When blood pressure decreases, heart rate increases.
Does this negative feedback cycle represent the changes that occur when you lie down or when you stand up?
It represents a change that occurs when you stand up because gravity causes pooling of blood in leg veins once you are upright, decreasing the blood pressure in your upper body.
If a blood pressure is reported as "142 over 95", what are the diastolic, systolic, and pulse pressures? Does this person have hypertension?
Diastolic pressure = 95 mmHg: systolic blood pressure = 142 mmHg; pulse pressure = 47 mmHg.
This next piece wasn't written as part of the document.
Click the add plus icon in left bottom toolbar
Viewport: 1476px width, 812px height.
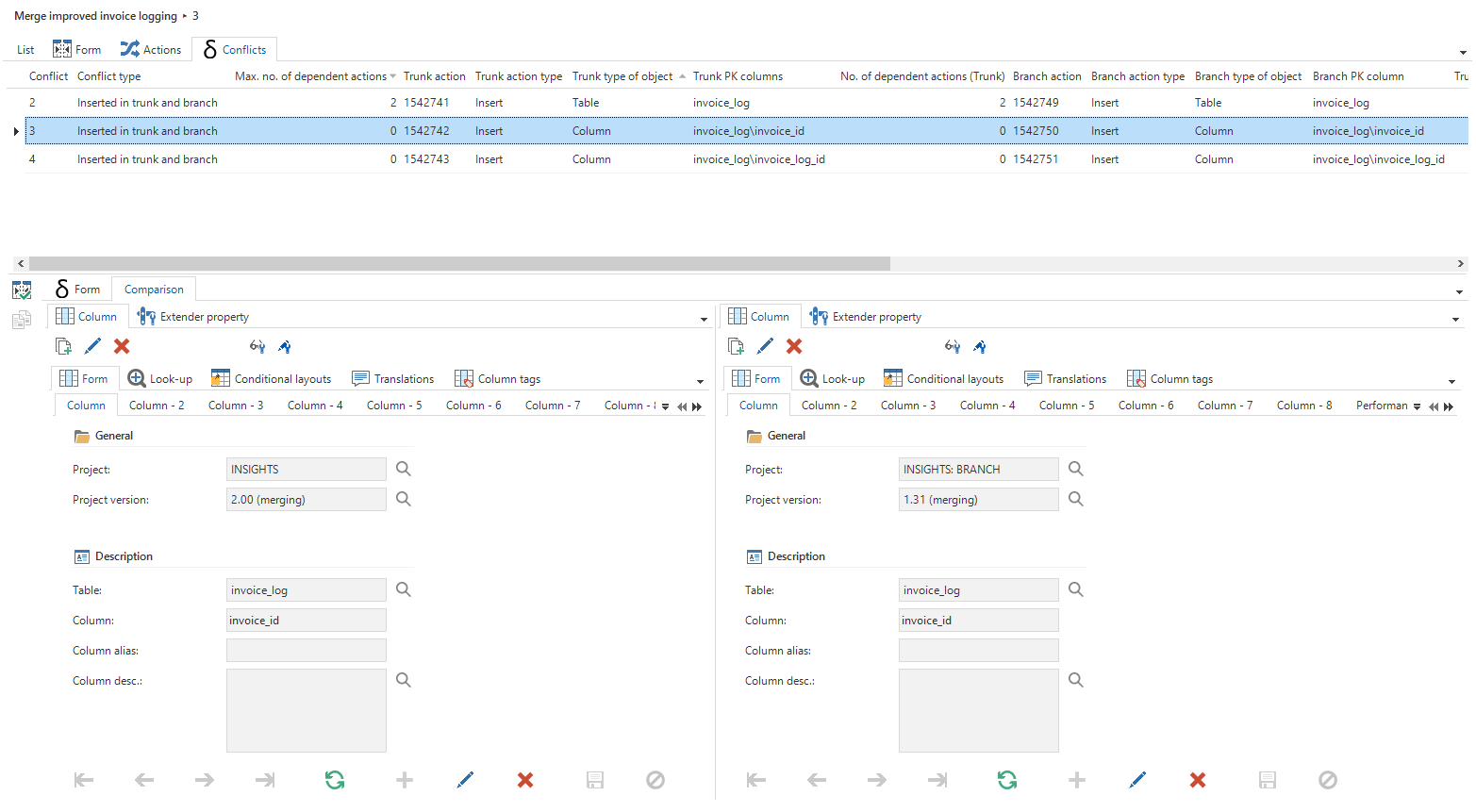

This person has stage 1 hypertension because the systolic blood pressure is greater than 140 mmHg and the diastolic blood pressure is greater than 90 mmHg.
Does almost normal blood pressure in a person who has lost blood indicate that the patient's tissues are receiving adequate perfusion (blood flow)?
Almost normal blood pressure in a person who has lost blood does not necessarily indicate that the patient's tissues are receiving adequate blood flow; if systemic vascular resistance has increased greatly, tissue perfusion may be inadequate.
What are the two main circulatory routes?
The two main circulatory routes are the systemic circulation and the pulmonary circulation.
What are the four subdivisions of the aorta?
arch of the aorta
What are the three major branches of the arch of the aorta, in order of their origination?
Branches of the arch of the aorta (in order of origination) are the brachiocephalic trunk, left common carotid artery, and left subclavian artery.
Where does the abdominal aorta begin?
The abdominal aorta begins at the aortic hiatus in the diaphragm.
Where does the thoracic aorta begin?
The thoracic aorta begins at the level of the intervertebral disc between T4 and T5.
At what point does the abdominal aorta divide into the common iliac arteries?
The abdominal aorta divides into the common iliac arteries at about the level of L4.
Which general regions of the body are drained by the superior vena cava and the inferior vena cava?
The superior vena cava drains regions above the diaphragm, and the inferior vena cava drains regions below the diaphragm.
Into which veins in the neck does all venous blood in the brain drain?
All venous blood in the brain drains into the internal jugular veins.
From which vein in the upper limb is a blood sample often taken?
The median cubital vein of the upper limb is often used for drawing blood.
Which vein returns blood from the abdominopelvic viscera to the heart?
The inferior vena cava returns blood from abdominopelvic viscera to the heart.
Which veins of the lower limb are superficial?
Superficial veins of the lower limbs are the dorsal venous arches and the great saphenous and small saphenous veins.
Which structure provides for exchange of materials between mother and fetus?
Exchange of materials between mother and fetus occurs across the placenta.
From which germ cell layer are blood vessels and blood derived?
Blood vessels and blood are derived from the mesenchyme.